Andiamo con ordine: Macerata è a 60 chilometri dall’epicentro, sono stati comunque momenti terribili anche lì?
Nei dieci secondi che si è mosso il pavimento ho pensato di essere totalmente in balia degli eventi, senza appigli. Ero convinto che sarebbe crollato tutto, e che sarei potuto morire così, senza malattie gravi o eccessi personali come una guida spericolata, per intenderci. Ma sia chiaro, la mia situazione è stata la stessa di chiunque si è trovato in quelle condizioni, in questo terremoto come negli altri. Per quanto riguarda la città, nessun allarme su persone in difficoltà ma mi arrivano ora chiamate in cui si parla di crepe in edifici in pieno centro storico: di questo, ovviamente, si parlerà più in là, quando l’emergenza umanitaria sarà cessata, nel bene e nel male per il numero di vittime che si sta rivelando peggiore di quello dell’Aquila.

In che senso ogni terremoto è uguale al precedente a livello comunicativo?
Intendo per quanto riguarda la ritualità stantia di quello che accade. Siamo ancora a chiederci dove sono finiti soldi del terremoto del Belice, e a fare il confronto con la ricostruzione dopo quello in Friuli. Pensiamo al presente, cerchiamo spiegazioni migliori. Faccio un esempio, il campanile di Accumoli, ristrutturato con i soldi del sisma dell’Aquila, che crolla – evidentemente, quindi, non antisismico – sulle case e fa dei morti. Sentire una cosa del genere ti fa imbestialire e scagliare contro politici e architetti coinvolti, è chiaro, ma allo stesso tempo bisogna andare a scardinare una mentalità ferma al fatto che non si possa fare niente in merito. Ragionare sulla prevenzione superando retoriche benpensanti è necessario ora e ovunque, perché se non arriveremo mai al mondo ideale in cui anche di fronte a un big one al massimo cada qualche calcinaccio, tanto si può fare nella strada di una maggiore sicurezza (lo dimostra quanto accaduto a Norcia, dove nonostante sia a soli 20 chilometri dall’epicentro, i pochi danni strutturali e l’assenza di morti o feriti è dovuta in parte ai lavori antisismici degli ultimi decenni, ndr). Detto questo, però, attenzione a non millantare falsi esempi virtuosi.

Quali sono gli esempi millantati?
In primo luogo, che all’estero è sempre meglio che in Italia. Non è assolutamente vero, ogni paese che vive nelle zone sismiche ha i suoi problemi, oggi come in passato. E soprattutto, propri a proposito del passato, basta con la retorica che duemila anni fa si costruiva bene e tutto questo non sarebbe accaduto: ci ricordiamo come vivevano le classi meno abbienti nell’epoca romana, per esempio?
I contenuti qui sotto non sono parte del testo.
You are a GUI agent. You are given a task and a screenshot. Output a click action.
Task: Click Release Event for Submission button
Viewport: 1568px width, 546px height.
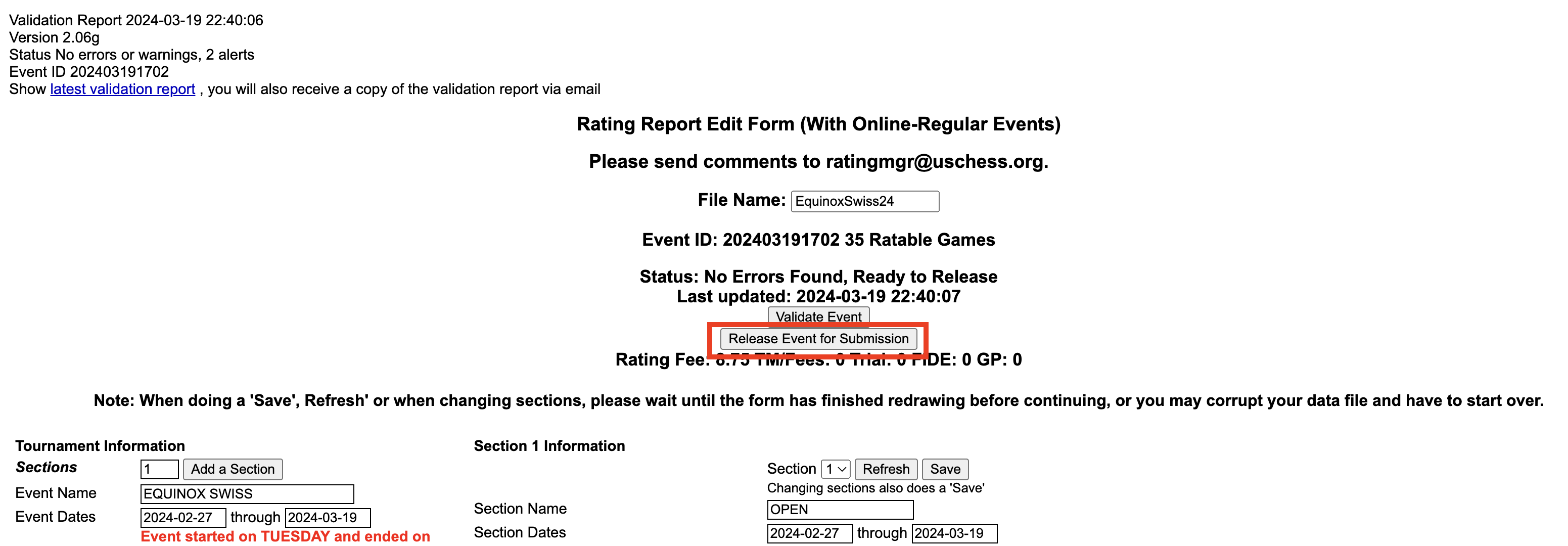coord(818,339)
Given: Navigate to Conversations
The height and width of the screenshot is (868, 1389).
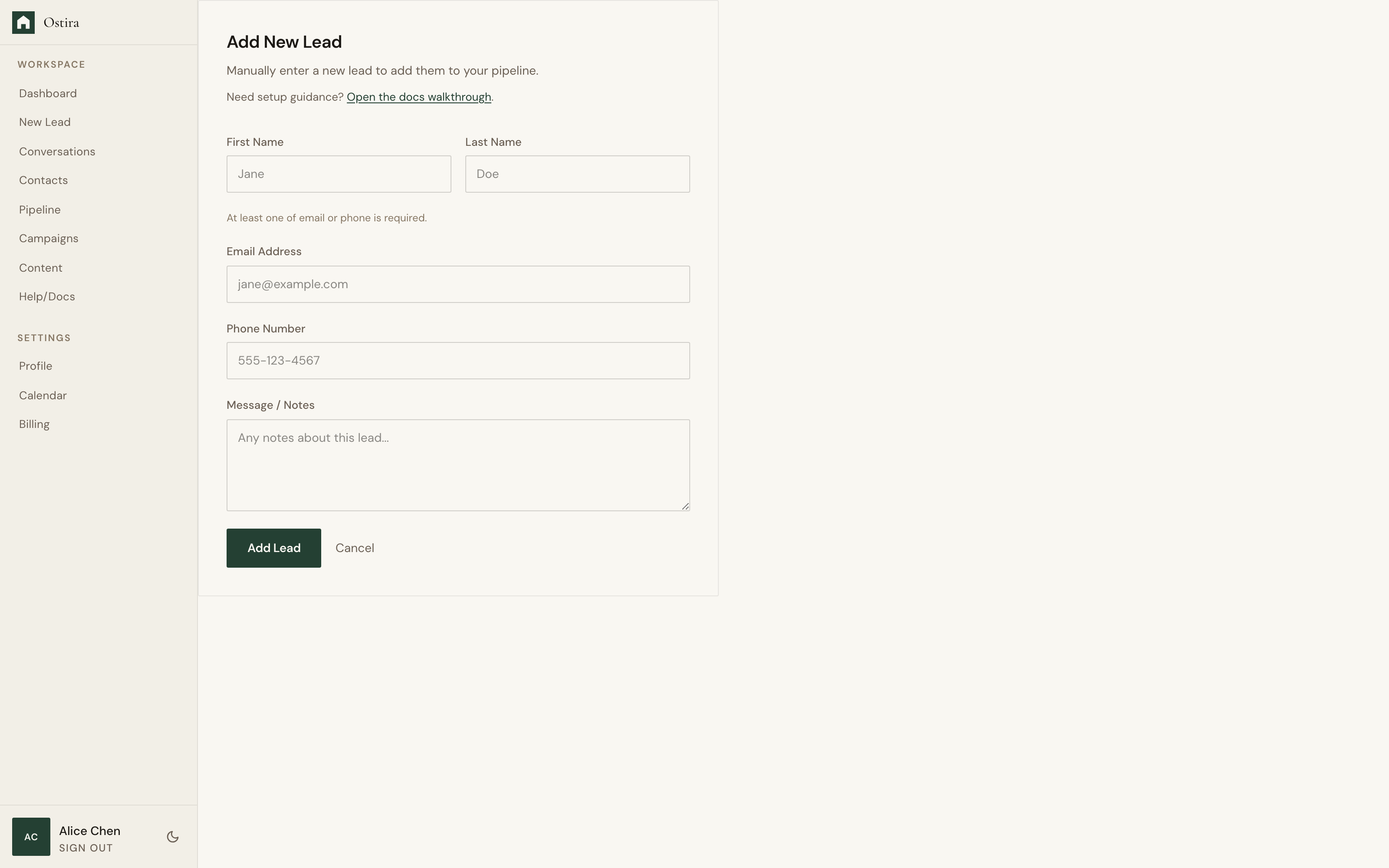Looking at the screenshot, I should pos(57,151).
In case di paglia o comunque di materiale non certo pericolo come quello contenuto nelle mura di oggi. Se i monumenti rimanevano in piedi, i danni alle case non erano esagerati proprio perché baracche e stalle potevano venire giù, incendiarsi ma molte volte senza un danno imminente alle persone.


Tariamo la responsabilità della politica: come si sta e come si deve comportare?
Il carrozzone delle dichiarazioni – del tipo “lo Stato farà la sua parte” – parte inevitabilmente e abbiamo visto in passato come i miracoli non avvengano – si pensi alla gestione berlusconiana del terremoto a L’Aquila – ma qualcosa di concreto si può fare e in parte si sta già facendo. Nel ragionare e fare comunicazione attorno al dramma di un terremoto, bisogna pensare all’equilibrio tra sicurezza e tenore di vita: mi riferisco all'aprofondire di più temi come le politiche di risparmio energetico, per esempio, che sono spesso collegate alle norme antisismiche e oggi portano a ristrutturare le case – anche a me è successo di recente – e quindi a spendere soldi personali, in cambio di sgravi fiscali che coniughino il sapere di vivere in un luogo più moderno e sicuro alle esigenze del portafoglio. Se una persona di reddito medio deve spendere decine di migliaia di euro per rendere antisismica la casa da lasciare poi in eredità al figlio, per esempio, semplicemente non può farlo e si appella alla Provvidenza, se invece può spendere meno, lo fa. Il ruolo della politica è quindi spingere le persone a fare le scelte giuste. E a non perdere tempo nel trovare capri espiatori, giustificare le proprie inadeguatezze, come invece sta avvenendo anche in queste ore spinta anche da mass media ostili, poi ripresi e amplificati dalla gente comune anche sui social network.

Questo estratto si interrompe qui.